= Beginning of Section =

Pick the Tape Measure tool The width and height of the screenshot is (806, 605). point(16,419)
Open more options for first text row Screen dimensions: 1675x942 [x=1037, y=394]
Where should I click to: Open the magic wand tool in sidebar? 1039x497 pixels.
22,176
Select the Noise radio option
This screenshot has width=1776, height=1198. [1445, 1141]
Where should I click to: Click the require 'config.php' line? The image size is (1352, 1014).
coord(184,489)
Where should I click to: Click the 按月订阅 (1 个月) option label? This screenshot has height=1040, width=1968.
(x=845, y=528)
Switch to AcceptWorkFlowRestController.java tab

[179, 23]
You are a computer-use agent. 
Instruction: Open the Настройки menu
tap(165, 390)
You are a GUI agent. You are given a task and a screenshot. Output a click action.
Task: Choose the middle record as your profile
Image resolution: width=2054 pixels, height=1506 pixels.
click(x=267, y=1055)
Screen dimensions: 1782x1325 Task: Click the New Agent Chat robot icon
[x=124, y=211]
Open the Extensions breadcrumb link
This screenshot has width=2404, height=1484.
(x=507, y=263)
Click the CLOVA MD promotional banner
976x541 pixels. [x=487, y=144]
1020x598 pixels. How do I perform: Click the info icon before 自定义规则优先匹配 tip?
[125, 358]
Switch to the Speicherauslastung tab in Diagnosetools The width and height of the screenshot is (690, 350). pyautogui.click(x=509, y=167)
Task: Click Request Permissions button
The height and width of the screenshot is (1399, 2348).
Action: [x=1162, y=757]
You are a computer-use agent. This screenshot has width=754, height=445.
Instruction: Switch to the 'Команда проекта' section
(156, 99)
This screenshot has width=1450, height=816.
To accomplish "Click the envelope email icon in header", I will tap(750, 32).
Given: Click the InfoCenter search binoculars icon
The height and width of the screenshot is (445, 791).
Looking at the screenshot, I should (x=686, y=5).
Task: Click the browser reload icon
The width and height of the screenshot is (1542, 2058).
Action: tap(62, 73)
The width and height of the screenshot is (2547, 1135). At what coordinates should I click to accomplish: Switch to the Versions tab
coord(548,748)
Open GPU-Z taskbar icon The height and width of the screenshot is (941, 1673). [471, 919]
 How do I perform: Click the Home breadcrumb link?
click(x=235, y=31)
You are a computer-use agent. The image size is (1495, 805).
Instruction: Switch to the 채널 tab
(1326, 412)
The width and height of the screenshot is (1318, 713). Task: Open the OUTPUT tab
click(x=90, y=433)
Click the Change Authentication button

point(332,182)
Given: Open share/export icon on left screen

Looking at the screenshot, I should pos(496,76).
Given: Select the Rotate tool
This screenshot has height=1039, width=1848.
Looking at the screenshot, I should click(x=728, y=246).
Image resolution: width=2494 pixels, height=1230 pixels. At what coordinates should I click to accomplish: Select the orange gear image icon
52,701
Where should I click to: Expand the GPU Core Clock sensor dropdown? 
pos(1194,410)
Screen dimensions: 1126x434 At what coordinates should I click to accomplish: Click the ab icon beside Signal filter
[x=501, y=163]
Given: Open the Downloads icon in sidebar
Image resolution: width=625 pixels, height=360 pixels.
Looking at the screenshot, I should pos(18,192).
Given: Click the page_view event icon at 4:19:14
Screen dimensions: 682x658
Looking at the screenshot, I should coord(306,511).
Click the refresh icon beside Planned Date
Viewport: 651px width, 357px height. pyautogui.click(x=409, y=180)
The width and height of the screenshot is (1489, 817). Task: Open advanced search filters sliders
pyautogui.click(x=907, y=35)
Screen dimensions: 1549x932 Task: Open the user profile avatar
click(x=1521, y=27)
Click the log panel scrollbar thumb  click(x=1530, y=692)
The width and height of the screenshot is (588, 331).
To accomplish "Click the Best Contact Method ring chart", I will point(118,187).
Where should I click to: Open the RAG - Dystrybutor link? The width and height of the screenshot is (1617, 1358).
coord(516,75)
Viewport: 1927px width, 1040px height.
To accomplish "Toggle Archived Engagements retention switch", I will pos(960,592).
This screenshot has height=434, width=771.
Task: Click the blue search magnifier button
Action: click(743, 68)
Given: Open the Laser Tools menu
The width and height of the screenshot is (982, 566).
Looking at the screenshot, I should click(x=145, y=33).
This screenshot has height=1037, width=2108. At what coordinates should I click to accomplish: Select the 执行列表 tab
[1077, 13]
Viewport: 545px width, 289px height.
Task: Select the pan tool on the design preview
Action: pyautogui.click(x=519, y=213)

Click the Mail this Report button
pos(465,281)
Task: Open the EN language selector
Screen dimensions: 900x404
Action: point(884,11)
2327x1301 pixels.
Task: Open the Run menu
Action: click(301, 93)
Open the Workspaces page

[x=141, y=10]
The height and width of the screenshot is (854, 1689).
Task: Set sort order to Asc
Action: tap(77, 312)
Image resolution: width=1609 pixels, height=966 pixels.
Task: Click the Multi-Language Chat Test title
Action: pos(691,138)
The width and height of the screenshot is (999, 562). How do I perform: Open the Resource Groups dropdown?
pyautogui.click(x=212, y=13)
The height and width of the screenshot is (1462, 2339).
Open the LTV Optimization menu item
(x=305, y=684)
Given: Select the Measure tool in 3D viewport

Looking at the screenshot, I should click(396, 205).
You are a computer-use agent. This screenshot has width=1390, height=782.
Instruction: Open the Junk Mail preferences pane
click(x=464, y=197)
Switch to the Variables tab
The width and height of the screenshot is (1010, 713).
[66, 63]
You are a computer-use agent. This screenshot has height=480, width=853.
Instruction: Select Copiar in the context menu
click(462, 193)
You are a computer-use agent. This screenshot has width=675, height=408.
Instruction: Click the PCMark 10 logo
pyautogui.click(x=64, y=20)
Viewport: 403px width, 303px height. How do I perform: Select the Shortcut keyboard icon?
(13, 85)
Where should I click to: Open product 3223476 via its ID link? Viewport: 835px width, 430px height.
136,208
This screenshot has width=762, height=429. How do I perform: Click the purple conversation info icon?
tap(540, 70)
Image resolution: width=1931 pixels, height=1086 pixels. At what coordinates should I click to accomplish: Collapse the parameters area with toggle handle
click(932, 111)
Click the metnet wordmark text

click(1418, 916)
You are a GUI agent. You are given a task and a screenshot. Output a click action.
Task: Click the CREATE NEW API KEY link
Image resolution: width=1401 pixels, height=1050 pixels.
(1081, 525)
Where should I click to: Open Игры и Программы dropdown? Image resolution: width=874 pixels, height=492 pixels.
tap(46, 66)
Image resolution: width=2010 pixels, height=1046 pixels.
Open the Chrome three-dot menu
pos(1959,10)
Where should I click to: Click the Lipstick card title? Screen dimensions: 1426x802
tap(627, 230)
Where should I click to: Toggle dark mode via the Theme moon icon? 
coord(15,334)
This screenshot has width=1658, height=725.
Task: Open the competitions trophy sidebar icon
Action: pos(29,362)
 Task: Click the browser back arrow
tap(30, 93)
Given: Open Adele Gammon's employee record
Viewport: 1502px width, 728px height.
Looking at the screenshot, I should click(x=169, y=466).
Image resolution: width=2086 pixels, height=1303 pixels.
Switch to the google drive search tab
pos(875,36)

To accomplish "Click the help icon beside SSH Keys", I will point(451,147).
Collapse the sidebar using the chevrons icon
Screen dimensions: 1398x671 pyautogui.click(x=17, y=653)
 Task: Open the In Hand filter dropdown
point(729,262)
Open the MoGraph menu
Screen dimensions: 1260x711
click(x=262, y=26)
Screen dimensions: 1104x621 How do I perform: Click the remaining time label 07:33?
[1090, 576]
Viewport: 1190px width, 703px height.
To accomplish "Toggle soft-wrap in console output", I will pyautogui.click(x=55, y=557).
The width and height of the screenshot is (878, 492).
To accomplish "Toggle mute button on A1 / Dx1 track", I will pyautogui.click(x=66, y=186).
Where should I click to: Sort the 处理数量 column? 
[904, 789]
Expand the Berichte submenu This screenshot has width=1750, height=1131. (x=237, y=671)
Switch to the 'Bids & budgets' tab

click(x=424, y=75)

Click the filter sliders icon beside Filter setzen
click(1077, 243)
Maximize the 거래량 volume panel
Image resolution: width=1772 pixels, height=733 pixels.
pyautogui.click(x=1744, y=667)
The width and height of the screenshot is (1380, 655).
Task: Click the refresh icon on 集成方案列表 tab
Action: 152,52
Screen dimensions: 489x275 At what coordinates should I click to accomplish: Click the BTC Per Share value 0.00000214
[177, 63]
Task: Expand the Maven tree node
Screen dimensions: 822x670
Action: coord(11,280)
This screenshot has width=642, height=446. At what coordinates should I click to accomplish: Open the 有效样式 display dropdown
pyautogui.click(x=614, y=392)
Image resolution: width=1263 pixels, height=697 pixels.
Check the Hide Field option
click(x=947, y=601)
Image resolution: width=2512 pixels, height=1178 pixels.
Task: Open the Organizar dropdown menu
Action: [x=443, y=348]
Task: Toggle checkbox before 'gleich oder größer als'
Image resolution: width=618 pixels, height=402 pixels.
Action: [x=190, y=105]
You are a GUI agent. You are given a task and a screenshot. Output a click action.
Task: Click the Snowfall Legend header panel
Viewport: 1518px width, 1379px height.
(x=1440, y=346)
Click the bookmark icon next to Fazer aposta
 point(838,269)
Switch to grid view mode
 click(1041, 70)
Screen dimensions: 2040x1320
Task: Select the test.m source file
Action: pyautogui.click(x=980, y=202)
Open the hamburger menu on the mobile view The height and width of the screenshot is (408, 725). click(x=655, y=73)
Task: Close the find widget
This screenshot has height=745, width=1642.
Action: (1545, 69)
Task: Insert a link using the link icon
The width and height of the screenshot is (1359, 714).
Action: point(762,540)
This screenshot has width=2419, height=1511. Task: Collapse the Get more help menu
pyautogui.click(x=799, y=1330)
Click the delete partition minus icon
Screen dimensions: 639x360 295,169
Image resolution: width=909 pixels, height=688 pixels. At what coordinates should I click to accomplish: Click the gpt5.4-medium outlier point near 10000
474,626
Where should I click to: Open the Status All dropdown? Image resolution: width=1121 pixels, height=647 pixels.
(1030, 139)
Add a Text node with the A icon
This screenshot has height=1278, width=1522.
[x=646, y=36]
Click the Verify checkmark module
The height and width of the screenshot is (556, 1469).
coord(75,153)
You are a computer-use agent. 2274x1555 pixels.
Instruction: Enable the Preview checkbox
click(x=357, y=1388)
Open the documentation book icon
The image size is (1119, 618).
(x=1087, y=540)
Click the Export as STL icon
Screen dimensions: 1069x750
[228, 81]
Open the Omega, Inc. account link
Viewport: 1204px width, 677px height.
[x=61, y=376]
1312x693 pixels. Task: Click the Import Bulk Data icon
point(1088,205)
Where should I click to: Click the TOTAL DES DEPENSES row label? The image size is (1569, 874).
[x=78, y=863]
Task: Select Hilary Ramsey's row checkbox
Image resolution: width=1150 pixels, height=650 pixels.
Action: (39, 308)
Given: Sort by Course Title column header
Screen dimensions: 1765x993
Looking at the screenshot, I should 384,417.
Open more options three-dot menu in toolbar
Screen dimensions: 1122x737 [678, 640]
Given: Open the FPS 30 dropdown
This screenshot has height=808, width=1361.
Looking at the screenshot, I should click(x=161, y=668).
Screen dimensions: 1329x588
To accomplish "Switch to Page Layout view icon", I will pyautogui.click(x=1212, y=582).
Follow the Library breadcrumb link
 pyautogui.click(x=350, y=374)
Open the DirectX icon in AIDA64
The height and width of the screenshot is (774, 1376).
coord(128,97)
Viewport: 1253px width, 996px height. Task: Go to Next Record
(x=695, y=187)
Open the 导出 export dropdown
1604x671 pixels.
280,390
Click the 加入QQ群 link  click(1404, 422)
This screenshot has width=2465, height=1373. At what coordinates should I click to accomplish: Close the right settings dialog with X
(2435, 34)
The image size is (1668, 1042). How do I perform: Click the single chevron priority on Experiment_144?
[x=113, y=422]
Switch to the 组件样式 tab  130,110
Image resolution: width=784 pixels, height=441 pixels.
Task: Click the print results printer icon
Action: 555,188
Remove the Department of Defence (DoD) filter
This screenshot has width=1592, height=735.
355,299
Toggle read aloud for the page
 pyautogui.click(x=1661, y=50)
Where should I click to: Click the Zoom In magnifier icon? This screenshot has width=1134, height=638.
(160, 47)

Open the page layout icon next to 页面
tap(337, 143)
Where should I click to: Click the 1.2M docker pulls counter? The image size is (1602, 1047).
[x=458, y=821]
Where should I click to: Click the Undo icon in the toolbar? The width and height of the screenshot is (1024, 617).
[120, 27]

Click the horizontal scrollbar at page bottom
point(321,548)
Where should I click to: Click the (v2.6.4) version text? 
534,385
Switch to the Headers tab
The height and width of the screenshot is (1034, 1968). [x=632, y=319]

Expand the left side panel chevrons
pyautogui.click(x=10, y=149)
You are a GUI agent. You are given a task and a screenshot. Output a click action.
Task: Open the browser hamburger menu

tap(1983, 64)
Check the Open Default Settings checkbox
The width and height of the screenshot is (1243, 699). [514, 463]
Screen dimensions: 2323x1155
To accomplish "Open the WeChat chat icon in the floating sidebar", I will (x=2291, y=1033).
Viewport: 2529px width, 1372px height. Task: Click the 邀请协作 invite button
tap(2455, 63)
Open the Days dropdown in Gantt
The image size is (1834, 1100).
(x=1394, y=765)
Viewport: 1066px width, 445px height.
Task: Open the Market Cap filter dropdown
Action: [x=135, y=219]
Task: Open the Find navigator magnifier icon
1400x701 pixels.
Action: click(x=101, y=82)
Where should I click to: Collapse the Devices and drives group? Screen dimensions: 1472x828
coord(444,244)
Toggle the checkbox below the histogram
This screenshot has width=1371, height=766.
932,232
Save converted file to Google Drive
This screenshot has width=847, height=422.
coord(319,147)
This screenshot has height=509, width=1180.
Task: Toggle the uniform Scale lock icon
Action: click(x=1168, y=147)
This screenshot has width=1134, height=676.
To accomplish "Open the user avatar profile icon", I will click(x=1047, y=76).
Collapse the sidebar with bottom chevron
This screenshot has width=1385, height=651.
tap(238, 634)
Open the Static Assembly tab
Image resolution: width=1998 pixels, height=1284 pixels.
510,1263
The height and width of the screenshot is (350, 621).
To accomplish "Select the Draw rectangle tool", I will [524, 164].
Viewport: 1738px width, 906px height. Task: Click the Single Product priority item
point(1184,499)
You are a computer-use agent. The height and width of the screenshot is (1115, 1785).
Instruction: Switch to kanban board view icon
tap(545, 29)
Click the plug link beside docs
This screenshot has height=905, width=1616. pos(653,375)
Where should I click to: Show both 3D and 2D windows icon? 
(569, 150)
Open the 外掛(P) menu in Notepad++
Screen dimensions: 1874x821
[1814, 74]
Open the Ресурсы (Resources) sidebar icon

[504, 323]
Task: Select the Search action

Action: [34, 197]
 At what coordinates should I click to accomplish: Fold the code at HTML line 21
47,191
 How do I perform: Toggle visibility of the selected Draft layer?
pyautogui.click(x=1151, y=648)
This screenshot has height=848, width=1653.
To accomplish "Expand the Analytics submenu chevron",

= End of Section =

* **Directions for this task**:
Show me every line of the entries above that holds "node".

* **Response to the task**:
Task: Expand the Maven tree node
Add a Text node with the A icon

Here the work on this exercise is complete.